**Page excerpt:**
Here, \(S\) is the support of \(X_1\) and \(X_2\).

Note: The covariance of two continuous random variables is outside the scope of this course.

Let us look at a simple example.

Suppose that \(X\) and \(Y\) have the joint probability mass function given below.

	\(x = 5\)	\(x = 6\)	\(x = 7\)
\(y = 8\)	0	0.4	0.1
\(y = 9\)	0.3	0	0.2

In this case, the support \(S\) is equal to the set \(\{(5,8),(6,8),(7,8), (5,9),(6,9),(7,9)\}.\)

The marginal probabilities are given by

	\(x = 5\)	\(x = 6\)	\(x = 7\)
\(p_X(x)\)	0.3	0.4	0.3

	\(y = 8\)	\(y = 9\)
\(p_Y(y)\)	0.5	0.5

The mean of \(X\) can be computed using \(p_X(x)\) as follows

\[\overline{X} = 5 \cdot 0.3 + 6 \cdot 0.4 + 7 \cdot 0.3 = 6.\]

Similarly, we find that \(\overline{Y} = 8.5.\)

Now it remains to compute the covariance itself using \(\overline{X}=6\) and \(\overline{Y}=8.5\) and the joint probabilities:

	\(x = 5\)	\(x = 6\)	\(x = 7\)
\(y = 8\)	0	0.4	0.1
\(y = 9\)	0.3	0	0.2

\[\operatorname{Cov}(X,Y) = \sum_{(x,y)\in S} (x - \overline{X})(y - \overline{Y}) p(x,y)\]

\[ = (5-6)(8-8.5)(0) + (6-6)(8-8.5)(0.4) + (7-6)(8-8.5)(0.1) \]

\[+ (5-6)(9-8.5)(0.3) + (6-6)(9-8.5)(0) + (7-6)(9-8.5)(0.2) = -0.1.\]

We typically “normalize” covariance by the standard deviations of the random variables.

This is called “correlation coefficient” or “Pearson’s correlation coefficient” or “Pearson’s \(\rho\)”:

\[\rho(X_1,X_2) = \frac{E\left[(X_1-\overline{X_1})(X_2-\overline{X_2})\right]}{\sigma_{X_1} \sigma_{X_2}}\]

As we will see later on, another way to think of correlation coefficient is:

“How well could a linear model predict one random variable, given the other?”

Because it is normalized, \(\rho(X_1, X_2)\) takes on values between -1 and 1.

If \(\rho(X_1, X_2) = 0\) then \(X_1\) and \(X_2\) are uncorrelated.

If \(\rho(X_1, X_2) > 0\) then \(X_1\) and \(X_2\) are positively correlated, and if \(\rho(X_1, X_2) < 0\) they are anticorrelated.

Now: (this is important!):

If \(X_1\) and \(X_2\) are uncorrelated, are they independent?

In general, NO.

**Dataset:**
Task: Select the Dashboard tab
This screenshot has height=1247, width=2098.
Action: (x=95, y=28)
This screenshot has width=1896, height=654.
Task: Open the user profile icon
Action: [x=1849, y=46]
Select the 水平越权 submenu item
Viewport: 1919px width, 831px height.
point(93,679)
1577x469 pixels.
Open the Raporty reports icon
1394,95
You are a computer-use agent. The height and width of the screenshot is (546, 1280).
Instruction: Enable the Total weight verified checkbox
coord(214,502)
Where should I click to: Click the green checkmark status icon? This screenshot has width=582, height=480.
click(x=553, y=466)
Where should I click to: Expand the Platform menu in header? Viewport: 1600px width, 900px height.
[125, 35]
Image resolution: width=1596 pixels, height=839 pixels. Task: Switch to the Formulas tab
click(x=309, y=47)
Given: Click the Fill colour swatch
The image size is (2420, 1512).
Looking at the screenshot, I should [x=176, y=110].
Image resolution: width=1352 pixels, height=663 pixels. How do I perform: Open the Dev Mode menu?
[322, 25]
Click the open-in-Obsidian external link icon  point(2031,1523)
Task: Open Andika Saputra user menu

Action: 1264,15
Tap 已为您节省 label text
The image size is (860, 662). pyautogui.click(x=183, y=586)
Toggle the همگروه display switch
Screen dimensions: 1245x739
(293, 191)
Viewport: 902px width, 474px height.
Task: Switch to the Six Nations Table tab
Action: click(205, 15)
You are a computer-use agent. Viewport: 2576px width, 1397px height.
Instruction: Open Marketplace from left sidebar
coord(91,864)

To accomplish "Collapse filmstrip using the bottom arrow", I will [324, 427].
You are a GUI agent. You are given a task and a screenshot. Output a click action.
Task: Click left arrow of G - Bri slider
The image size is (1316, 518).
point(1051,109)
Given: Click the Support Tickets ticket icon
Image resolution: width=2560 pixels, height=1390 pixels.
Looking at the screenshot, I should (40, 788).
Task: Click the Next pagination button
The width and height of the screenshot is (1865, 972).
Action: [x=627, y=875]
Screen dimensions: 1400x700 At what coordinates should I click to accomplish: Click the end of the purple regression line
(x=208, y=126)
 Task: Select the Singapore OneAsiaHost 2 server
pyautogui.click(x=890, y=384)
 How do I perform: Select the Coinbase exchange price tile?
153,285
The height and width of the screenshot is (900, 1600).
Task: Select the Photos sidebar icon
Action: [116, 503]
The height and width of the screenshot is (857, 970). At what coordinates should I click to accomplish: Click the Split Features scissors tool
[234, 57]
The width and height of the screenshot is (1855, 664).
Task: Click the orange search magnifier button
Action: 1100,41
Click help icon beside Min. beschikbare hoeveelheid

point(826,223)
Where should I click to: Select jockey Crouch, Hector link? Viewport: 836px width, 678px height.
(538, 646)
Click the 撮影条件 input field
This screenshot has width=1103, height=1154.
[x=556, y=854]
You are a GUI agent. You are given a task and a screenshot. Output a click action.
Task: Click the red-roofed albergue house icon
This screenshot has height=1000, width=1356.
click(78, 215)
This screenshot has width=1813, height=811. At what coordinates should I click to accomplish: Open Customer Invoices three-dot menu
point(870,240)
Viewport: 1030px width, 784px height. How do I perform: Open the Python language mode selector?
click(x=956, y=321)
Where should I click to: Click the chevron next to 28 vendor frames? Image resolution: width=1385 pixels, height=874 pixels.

**Written instruction 1:** In the notes on covariance and correlation, what value of Cov(X,Y) does the worked example arrive at?
**Written instruction 2:** Carry on the notes on covariance and correlation from their final line.

**Answer 1:** -0.1

**Answer 2:**
If \(X_1\) and \(X_2\) are uncorrelated, that means the relationship between them can’t be predicted by a linear model.

However, this does not mean that they are necessarily independent!

Here is a rule of thumb when working with correlation:

If \(X_1\), \(X_2\) are independent, then they have a zero correlation coefficient.
If \(X_1\), \(X_2\) have a zero correlation coefficient, they are possibly, but not necessarily independent.

More generally, keep in mind that when you use Pearson’s \(\rho\), you are making a linear assumption about the data.

This can be highly misleading if you are not aware of the structure present in your data.

Let’s look at a classic example of four datasets, each of which has the same correlation coefficient:

In this example, for the two datasets on the right, a linear model does not seem appropriate.

And for the dataset in the lower left, the linear model is misleading because of the outlier.

However all four datasets have the same correlation coefficient (0.816)!

This example shows the importance of looking at your data before beginning to analyze it.

Bonus material:

Random Vectors#

We will often collect a set of random variables into a vector, naturally called a random vector.

To do this, we need to define the linear algebra of random vectors. This will be a straightforward extension of the usual notion of vectors.

Definitions#

A random vector \(\mathbf{x}\) is a collection of random variables, denoted

\[\begin{split} \mathbf{x} = \left[\begin{array}{c}X_1\\X_2\\\vdots\\X_n\end{array}\right] \end{split}\]

In an experiment where we can measure random outcomes \(X_1\) and \(X_2\), we define the random variable \(X_1 + X_2\) to be the random outcome we get when we sum the measures \(X_1\) and \(X_2\).

In the frequentist interpretation of “independent trials under identical conditions”, each time we perform a trial we sum the values of \(X_1\) and \(X_2\) for that trial.

Likewise, we will define the product \(a X_1\), where \(a\) is a (non-random) scalar value, as the random variable corresponding to observing \(X_1\) and then multiplying that observation by \(a\).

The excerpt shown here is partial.